• _WORK REQUEST_: Would you please return the lines of the entries below starting at the line that has "Task: Click green arrow next to 帮助我连接到特定网页" and ending at the line that has "The height and width of the screenshot is (545, 1024).", both included, exactly as they are?

• _DATA SUPPLIED_:
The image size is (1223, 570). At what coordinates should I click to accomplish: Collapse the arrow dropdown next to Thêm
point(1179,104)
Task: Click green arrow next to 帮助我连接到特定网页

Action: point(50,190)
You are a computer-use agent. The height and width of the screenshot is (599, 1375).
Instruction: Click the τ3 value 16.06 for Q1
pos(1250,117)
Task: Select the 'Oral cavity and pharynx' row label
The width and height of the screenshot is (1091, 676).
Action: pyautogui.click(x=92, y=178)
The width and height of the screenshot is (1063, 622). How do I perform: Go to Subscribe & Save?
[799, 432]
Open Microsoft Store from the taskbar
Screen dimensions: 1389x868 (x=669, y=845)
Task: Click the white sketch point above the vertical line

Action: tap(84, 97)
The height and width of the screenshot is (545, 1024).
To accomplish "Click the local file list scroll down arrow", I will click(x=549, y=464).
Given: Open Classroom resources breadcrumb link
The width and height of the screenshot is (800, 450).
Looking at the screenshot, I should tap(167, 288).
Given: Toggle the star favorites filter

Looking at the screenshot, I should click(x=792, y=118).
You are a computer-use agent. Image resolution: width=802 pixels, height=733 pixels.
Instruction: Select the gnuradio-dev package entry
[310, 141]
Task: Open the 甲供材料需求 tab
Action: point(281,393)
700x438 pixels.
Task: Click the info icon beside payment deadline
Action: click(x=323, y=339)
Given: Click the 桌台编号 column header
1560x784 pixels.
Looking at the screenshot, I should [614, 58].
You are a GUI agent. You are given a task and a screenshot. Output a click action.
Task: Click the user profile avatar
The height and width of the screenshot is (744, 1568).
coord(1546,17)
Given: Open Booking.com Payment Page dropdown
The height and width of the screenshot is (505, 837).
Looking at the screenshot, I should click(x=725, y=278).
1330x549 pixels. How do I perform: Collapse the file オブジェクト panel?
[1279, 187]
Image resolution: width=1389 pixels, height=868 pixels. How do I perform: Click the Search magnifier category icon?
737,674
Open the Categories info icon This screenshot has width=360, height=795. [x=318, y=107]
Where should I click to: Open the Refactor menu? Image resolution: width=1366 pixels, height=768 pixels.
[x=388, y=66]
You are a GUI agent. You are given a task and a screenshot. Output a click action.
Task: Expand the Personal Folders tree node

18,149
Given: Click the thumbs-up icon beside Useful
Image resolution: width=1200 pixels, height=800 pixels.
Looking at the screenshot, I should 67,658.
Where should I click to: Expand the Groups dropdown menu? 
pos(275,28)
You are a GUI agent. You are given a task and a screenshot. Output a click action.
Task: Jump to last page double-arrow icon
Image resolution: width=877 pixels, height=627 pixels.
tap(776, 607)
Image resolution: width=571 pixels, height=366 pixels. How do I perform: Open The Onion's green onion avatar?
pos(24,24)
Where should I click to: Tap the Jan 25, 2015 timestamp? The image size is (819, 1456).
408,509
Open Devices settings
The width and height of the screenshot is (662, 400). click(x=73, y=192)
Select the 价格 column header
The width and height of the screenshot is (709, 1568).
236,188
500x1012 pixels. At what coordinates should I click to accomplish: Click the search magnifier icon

• _OUTPUT BELOW_:
Task: Click green arrow next to 帮助我连接到特定网页

Action: point(50,190)
You are a computer-use agent. The height and width of the screenshot is (599, 1375).
Instruction: Click the τ3 value 16.06 for Q1
pos(1250,117)
Task: Select the 'Oral cavity and pharynx' row label
The width and height of the screenshot is (1091, 676).
Action: pyautogui.click(x=92, y=178)
The width and height of the screenshot is (1063, 622). How do I perform: Go to Subscribe & Save?
[799, 432]
Open Microsoft Store from the taskbar
Screen dimensions: 1389x868 (x=669, y=845)
Task: Click the white sketch point above the vertical line

Action: tap(84, 97)
The height and width of the screenshot is (545, 1024).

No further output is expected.